On la savait jolie, on la découvre érudite. Cette jeune beauté est aussi philosophe: elle cite volontiers Sophocle, sans forfanterie ni malice. A-t-elle seulement songé aux jaboteries de cour qui pourraient lui faire porter le fardeau d'un oedipien commerce? A-t-elle encore pensé qu'il se trouverait, toujours à la cour, des vipères qui sauraient se souvenir qu'Agamemnon fut assassiné par sa femme Clytemnestre? La tragédie grecque, toujours aussi bien portée, cèle quelques fantômes encombrants quand on se prend de les réveiller. 

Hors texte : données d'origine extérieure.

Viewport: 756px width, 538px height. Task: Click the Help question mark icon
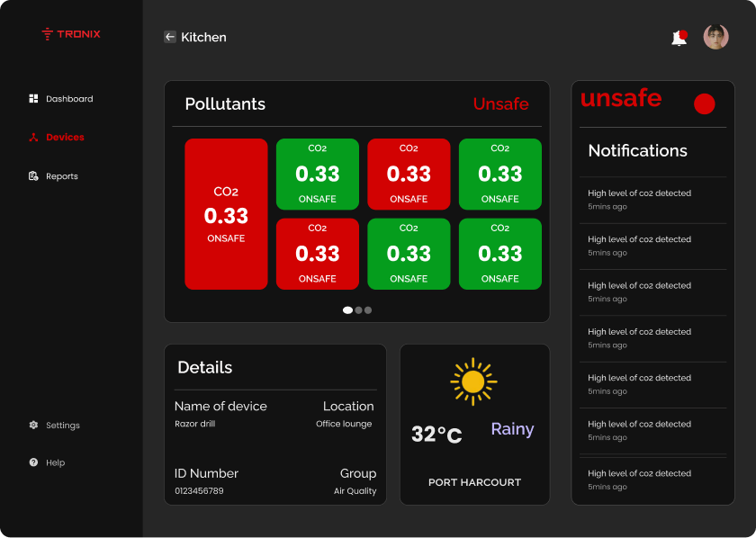tap(33, 462)
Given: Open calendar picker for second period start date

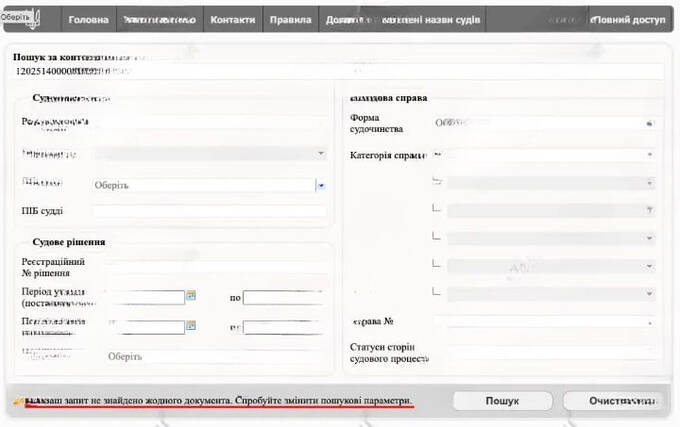Looking at the screenshot, I should point(191,326).
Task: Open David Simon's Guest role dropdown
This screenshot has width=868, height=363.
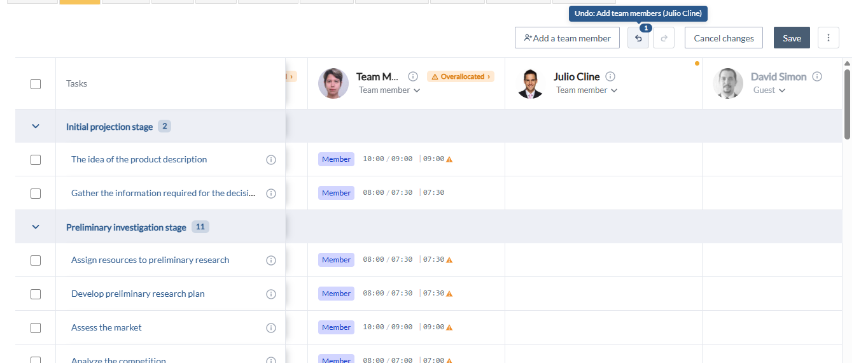Action: [769, 90]
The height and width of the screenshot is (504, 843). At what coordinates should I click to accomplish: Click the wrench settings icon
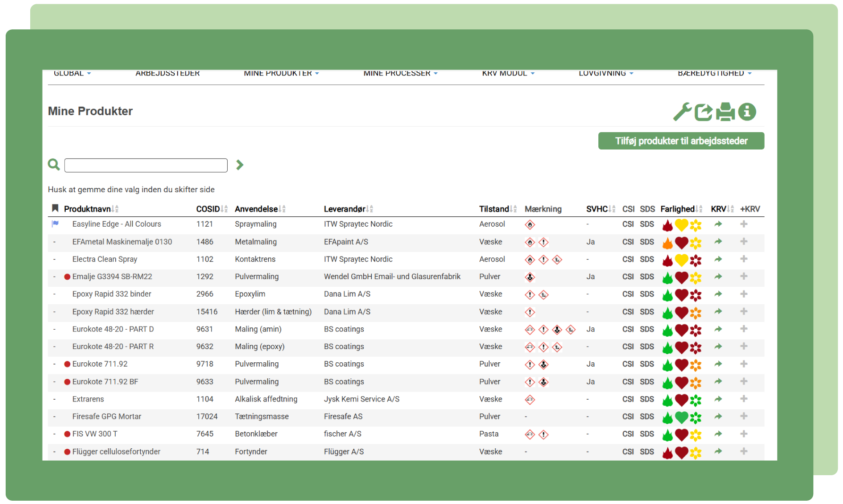(x=682, y=112)

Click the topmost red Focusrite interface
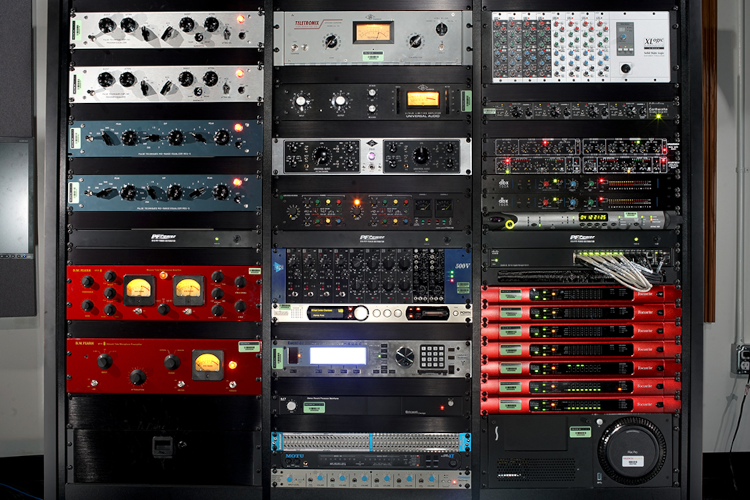tap(581, 294)
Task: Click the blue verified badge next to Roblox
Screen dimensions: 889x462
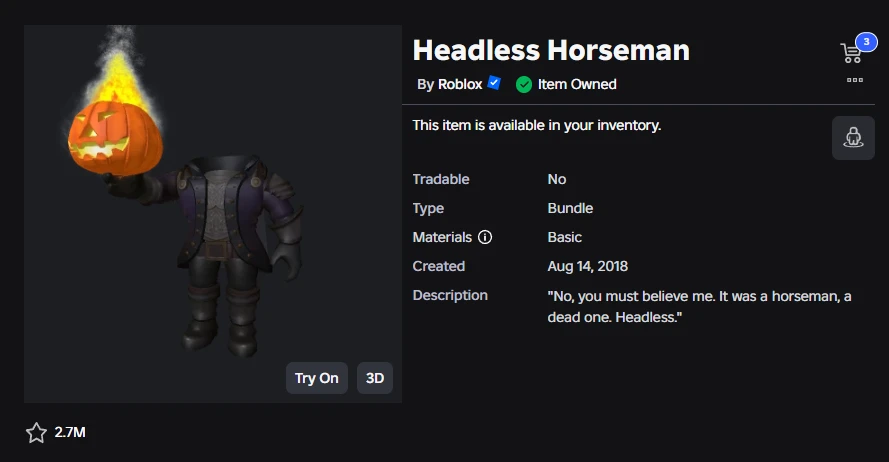Action: coord(494,83)
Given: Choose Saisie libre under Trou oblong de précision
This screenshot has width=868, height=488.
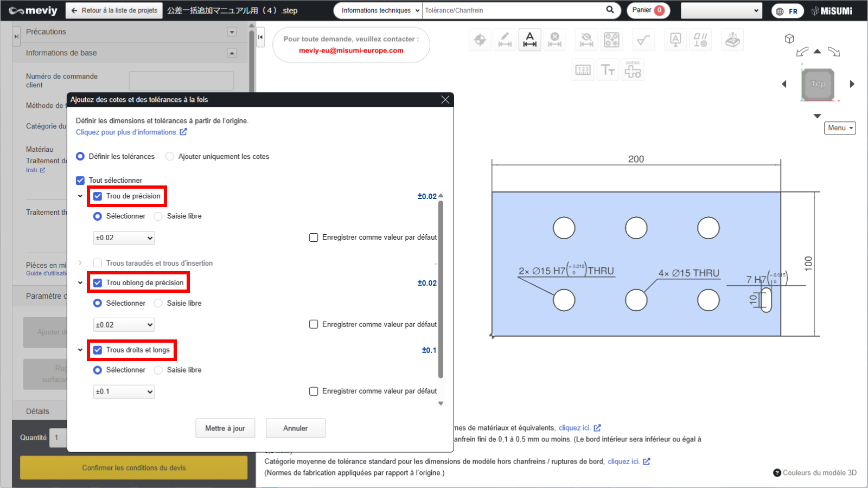Looking at the screenshot, I should click(x=158, y=304).
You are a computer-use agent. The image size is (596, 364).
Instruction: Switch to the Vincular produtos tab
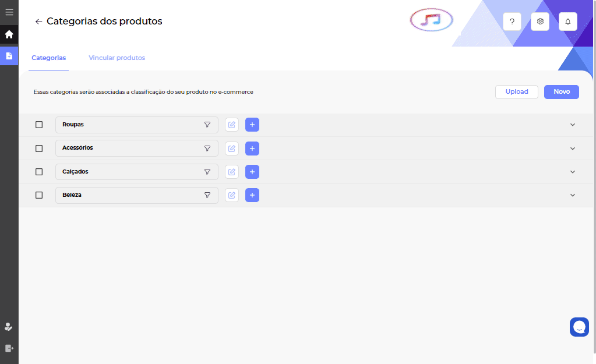pyautogui.click(x=117, y=58)
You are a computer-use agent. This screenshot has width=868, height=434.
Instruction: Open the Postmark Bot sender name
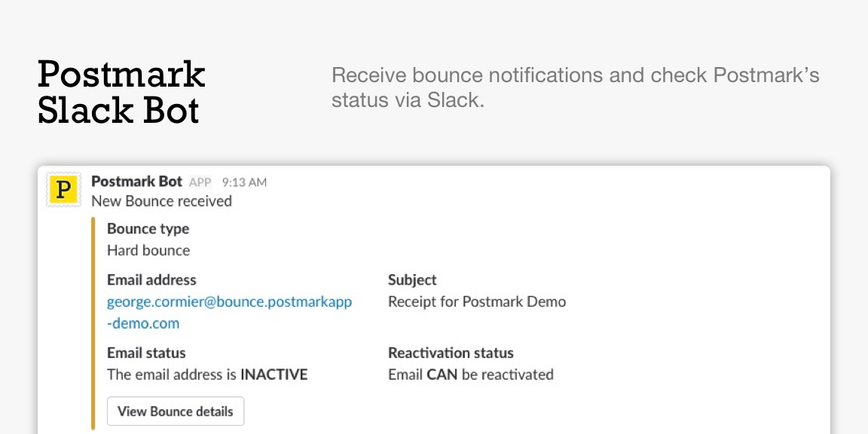click(136, 182)
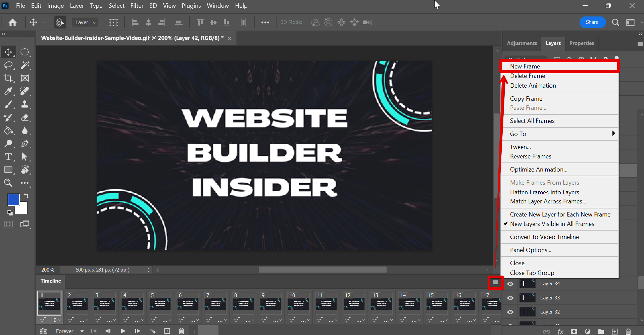Play the timeline animation
This screenshot has height=335, width=644.
click(x=123, y=331)
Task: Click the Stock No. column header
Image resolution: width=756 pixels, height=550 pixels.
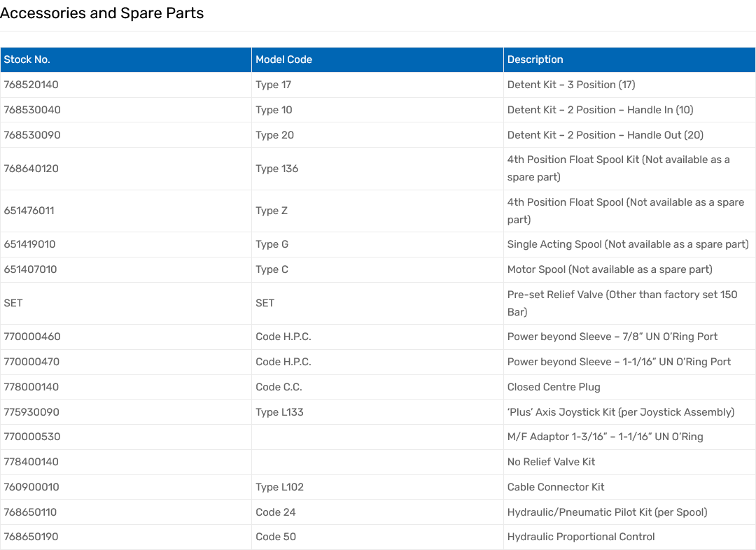Action: tap(27, 59)
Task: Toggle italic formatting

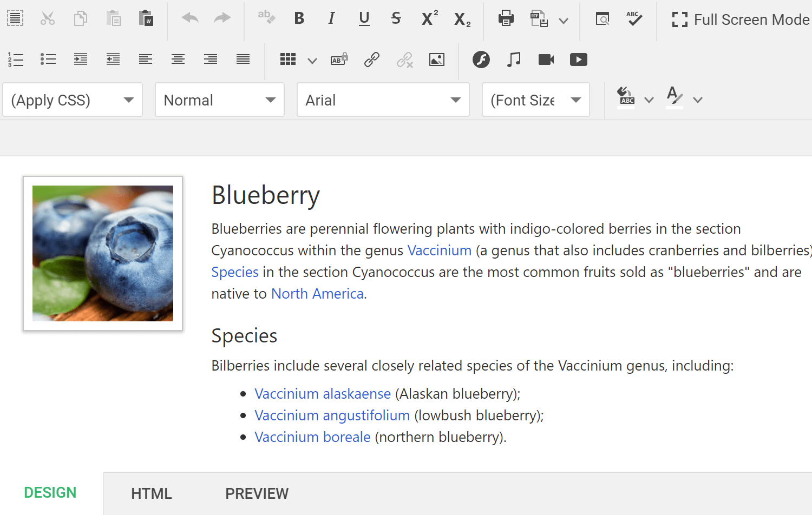Action: point(331,19)

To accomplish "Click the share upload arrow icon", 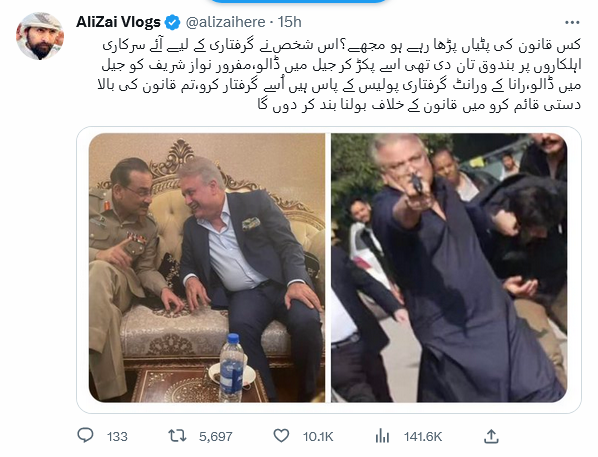I will pos(491,436).
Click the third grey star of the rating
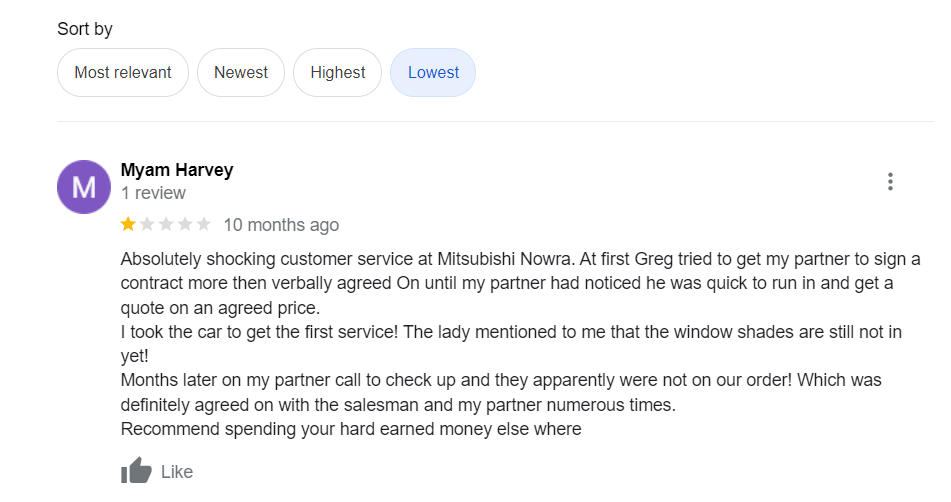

Vous voici donc beau, Monsieur, de couler des jours si romantiques, le front oint des huiles les plus rédemptrices: Sophocle et Shakespeare en guise d'ombres tutélaires. Vous êtes béni des dieux. Mais, me direz-vous, si vous venez à me répondre autrement que par lettre de cachet, que vient donc faire là ce dramaturge anglais? Il se trouve que, selon les mots de votre charmante compagne, le héros de l'une des pièces qui commence à être fort connue, Hamlet, a bien involontairement prêté son nom à votre chat qui, selon les gravures, appartient à la race dessacrés de Birmanie. Cette bien rafraichissante historiette serait-elle à même de démentir la rumeur qui fait dire qu'il y a décidément quelque chose de moisi en ce royaume? 
Ce délicieux tableau viendrait-il à point pour nous distraire et enluminer les tristes vies de ces pauvres Bretons jetés dans la misère par le désoeuvrement? 
Je ne vous ai point parlé des affligeants commentaires de mon cousin Roger: cet homme un peu fruste ne vous a guère épargné, tout embéguiné qu'il se trouve à présent des prêches de la Marinella. Le voici donc en pâmoison, comme ensorcelé. N'a-t-il point fait effacer les saynètes polissonnes qui couvraient les murs de son château pour les faire remplacer par des portraits de sa nouvelle idole?  
Il vous reproche aujourd'hui de courir le guilledou à défaut de sortir le royaume de sa détresse: il vous accable encore de reproches quand vous décidez de lever de nouveaux impôts de si lourde façon qu'on en vient à croire que bientôt vous songerez à tondre les oeufs. Certes, les dires de mon cousin sont robustes et bien moins charmants que votre tendre romance. 
Souffrez cependant, Monsieur, qu'à l'heure où le royaume va comme carrosse en folie, le doute s'installe comme mauvaise fièvre, lorsque l'on apprend que vous êtes tout affairé à vous livrer à une noble entreprise, celle de la prose. Mais savez-vous, Monsieur, que ce mot se décline aussi au masculin?